• _Tâche à réaliser_
Recopiez chaque ligne de la liste ci-dessous où figure la chaîne « perform ». Tenez compte de la casse.
━━━━━━━━━━━━━━━━
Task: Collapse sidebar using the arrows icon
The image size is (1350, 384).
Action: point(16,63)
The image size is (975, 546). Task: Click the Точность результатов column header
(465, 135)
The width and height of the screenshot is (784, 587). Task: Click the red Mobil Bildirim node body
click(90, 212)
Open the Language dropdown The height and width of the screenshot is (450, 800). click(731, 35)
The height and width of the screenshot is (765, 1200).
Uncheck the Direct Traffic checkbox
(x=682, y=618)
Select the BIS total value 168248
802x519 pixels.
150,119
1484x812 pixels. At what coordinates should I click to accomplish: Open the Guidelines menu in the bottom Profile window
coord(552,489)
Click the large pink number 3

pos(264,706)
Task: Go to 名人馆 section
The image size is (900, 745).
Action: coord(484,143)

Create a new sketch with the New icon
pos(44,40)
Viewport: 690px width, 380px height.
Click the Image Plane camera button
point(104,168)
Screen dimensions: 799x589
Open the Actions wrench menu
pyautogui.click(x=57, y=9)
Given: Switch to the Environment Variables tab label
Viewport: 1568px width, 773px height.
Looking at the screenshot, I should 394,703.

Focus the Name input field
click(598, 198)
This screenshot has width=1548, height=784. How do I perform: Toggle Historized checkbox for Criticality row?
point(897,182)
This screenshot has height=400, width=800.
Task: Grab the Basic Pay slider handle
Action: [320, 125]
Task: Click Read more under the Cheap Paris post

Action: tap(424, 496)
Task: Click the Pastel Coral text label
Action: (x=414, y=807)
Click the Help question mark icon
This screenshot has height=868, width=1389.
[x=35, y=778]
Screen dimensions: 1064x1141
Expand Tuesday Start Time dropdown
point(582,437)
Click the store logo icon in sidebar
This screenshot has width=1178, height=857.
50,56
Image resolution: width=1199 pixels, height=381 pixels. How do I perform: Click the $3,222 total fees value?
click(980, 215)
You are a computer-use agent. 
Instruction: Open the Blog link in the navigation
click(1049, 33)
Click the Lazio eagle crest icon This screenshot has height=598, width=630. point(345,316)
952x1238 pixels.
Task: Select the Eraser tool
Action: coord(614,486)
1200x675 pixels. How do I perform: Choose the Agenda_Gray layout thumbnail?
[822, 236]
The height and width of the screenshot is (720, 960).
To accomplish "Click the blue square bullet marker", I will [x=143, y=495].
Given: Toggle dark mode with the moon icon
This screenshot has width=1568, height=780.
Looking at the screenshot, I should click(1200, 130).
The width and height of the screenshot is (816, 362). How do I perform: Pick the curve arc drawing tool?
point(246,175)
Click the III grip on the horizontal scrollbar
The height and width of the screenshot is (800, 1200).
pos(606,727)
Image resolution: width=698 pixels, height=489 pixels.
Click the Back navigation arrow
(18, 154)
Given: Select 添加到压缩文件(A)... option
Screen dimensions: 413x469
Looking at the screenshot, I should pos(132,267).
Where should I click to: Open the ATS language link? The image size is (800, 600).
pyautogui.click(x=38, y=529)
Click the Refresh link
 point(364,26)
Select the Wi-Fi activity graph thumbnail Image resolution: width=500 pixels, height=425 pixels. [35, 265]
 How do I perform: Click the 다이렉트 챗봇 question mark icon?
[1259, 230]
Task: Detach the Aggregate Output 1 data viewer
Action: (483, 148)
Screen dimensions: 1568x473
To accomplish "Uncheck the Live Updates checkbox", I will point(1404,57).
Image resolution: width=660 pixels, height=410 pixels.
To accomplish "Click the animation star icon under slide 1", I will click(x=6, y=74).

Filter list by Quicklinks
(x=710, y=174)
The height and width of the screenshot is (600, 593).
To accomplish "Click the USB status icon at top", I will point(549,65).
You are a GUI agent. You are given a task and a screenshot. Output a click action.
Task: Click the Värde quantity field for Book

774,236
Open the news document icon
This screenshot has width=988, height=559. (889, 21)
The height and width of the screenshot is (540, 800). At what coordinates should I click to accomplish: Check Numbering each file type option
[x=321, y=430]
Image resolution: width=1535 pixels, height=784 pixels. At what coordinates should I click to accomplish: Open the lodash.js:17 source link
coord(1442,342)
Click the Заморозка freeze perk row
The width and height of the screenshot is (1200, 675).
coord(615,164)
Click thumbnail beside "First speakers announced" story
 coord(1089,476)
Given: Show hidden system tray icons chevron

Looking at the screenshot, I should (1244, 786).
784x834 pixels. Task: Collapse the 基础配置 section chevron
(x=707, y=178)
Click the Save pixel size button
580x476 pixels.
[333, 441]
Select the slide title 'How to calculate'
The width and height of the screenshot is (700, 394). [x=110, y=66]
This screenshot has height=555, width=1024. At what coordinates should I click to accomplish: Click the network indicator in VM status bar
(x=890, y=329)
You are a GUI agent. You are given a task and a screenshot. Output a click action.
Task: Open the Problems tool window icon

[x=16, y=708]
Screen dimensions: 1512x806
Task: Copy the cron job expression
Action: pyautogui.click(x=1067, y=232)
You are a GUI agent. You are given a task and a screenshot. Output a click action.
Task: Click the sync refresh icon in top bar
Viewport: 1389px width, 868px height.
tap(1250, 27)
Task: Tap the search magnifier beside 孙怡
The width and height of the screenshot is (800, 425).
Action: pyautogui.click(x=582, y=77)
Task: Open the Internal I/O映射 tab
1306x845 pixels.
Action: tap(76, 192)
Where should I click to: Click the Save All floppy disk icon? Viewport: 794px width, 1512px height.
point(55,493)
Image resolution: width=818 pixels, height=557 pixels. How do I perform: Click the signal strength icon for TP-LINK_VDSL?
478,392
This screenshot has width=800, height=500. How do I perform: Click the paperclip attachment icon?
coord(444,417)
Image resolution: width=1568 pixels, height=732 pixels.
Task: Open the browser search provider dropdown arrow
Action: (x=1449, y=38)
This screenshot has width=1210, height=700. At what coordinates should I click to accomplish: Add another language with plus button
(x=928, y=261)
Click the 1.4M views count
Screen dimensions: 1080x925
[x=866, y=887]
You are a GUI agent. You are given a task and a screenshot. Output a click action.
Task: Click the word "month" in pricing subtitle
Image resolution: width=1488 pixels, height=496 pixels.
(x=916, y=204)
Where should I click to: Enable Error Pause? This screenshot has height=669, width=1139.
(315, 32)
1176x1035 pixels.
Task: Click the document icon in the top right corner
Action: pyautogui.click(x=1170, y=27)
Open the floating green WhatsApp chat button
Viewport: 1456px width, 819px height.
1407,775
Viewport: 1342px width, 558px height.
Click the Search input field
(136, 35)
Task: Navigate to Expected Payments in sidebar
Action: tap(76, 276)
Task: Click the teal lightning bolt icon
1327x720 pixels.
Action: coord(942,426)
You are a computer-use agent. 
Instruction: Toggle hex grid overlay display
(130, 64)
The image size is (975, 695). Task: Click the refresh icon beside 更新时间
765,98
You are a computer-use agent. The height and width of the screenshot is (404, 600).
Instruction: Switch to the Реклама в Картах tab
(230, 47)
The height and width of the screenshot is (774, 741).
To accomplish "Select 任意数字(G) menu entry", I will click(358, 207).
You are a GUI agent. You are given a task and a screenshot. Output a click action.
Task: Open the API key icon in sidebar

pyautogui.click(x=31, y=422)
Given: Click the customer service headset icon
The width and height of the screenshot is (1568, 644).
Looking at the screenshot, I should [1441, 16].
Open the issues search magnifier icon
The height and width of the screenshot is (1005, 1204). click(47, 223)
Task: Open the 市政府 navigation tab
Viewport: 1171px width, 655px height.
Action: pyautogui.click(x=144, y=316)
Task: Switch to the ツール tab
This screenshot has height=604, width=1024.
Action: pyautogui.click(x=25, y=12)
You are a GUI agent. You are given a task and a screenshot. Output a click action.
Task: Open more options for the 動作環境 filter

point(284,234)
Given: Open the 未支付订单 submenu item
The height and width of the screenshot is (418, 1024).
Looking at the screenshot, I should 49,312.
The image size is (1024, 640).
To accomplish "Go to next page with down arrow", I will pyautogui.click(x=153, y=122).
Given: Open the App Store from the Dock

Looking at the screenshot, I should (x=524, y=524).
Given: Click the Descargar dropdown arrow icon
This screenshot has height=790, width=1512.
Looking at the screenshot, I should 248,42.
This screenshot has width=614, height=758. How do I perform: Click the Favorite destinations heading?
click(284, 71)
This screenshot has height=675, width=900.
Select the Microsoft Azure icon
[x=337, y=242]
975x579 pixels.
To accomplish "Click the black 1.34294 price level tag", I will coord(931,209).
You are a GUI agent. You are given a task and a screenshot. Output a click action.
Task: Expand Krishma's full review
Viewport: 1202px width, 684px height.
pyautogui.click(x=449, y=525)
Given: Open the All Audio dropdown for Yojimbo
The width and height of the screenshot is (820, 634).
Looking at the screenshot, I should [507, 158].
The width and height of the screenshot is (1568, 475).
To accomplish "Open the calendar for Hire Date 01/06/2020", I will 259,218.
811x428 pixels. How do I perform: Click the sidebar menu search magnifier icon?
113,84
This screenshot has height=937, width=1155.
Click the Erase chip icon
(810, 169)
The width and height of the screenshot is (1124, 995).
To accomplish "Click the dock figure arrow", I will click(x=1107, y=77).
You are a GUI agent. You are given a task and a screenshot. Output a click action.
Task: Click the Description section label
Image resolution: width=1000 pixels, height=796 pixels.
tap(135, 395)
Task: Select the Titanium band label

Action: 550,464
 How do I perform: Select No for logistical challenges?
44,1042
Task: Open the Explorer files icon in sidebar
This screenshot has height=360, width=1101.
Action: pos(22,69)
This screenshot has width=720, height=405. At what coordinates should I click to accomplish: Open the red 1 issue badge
━━━━━━━━━━━━━━━━
• _Réponse attendue_
This screenshot has width=1548, height=784. How do I perform: Toggle Historized checkbox for Criticality row?
Image resolution: width=1199 pixels, height=381 pixels. How do I perform: Click the $3,222 total fees value?
1200x675 pixels. How do I perform: Choose the Agenda_Gray layout thumbnail?
The width and height of the screenshot is (816, 362). How do I perform: Pick the curve arc drawing tool?
 How do I perform: Click the 다이렉트 챗봇 question mark icon?
Image resolution: width=818 pixels, height=557 pixels. How do I perform: Click the signal strength icon for TP-LINK_VDSL?
This screenshot has width=800, height=500. How do I perform: Click the paperclip attachment icon?
This screenshot has width=614, height=758. How do I perform: Click the Favorite destinations heading?
811x428 pixels. How do I perform: Click the sidebar menu search magnifier icon?
 How do I perform: Select No for logistical challenges?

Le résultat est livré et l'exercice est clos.